I don't really know anything about Uday Hussein but I thought that being younger than his father Saddam, that is closer to my age, maybe we had more in common and that by writing him I could help, in my own small way, to promote world peace. Let's see.
 
 
  WRITE ME

Matthew Barney Envy

 
 
Thursday, April 01, 2004
 
and you thought uday was dead. this just in off the ap wire:

¶ LOUISVILLE, Ky. (AP) _ Sen. Jim Bunning's re-election campaign issued an apology after Bunning said a potential opponent looks like one of Saddam Hussein's sons.
¶ Bunning made the comment about state Sen. Daniel Mongiardo during a speech at a Republican event March 20. Mongiardo will face Bunning in the November election if he wins the Democratic primary as expected.

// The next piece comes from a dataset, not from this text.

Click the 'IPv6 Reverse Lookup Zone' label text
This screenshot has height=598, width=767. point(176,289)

¶ "We're sorry if this joke, which got a lot of laughs, offended anyone," Bunning's campaign manager, David Young, said Wednesday.

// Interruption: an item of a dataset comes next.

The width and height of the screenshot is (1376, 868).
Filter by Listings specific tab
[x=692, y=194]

¶ Bunning apparently did not compare Mongiardo specifically to either of Saddam's two sons, Odai or Qusai. The brothers were killed in a firefight with U.S. soldiers July 22 last year.

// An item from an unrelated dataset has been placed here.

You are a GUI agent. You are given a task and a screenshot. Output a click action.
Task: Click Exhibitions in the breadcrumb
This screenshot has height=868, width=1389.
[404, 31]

¶ A spokesman for Mongiardo said he had not received an apology from Bunning and called on Bunning's campaign to make public the only known videotape of the speech.
¶ "A halfhearted apology from his campaign manager is no apology at all," Mongiardo spokesman Eric Niloff said. "Jim Bunning needs to come clean, show the people of Kentucky the tape and let them decide whether or not that's funny."
¶ Young declined to release the tape.
¶ In his 2002 campaign, Mongiardo accused Republican Johnnie L. Turner of using bigotry and racism in an ad that showed Sept. 11 hijacker Mohammed Atta. Mongiardo said the ad made a point of showing that he and Atta both had dark eyes, black hair and olive complexions.
¶ Bunning, 72, is seeking a second term. He is opposed in the May 18 primary election by former state Sen. Barry Metcalf, whom he defeated in the 1998 primary.
¶ Bunning, a former major league pitcher and a member of the Baseball Hall of Fame, has a history of making controversial remarks as a lawmaker. In 1997, he apologized for saying on a radio show that downtown Louisville was devastated by flooding because the city failed to close its floodgates in time, which was untrue.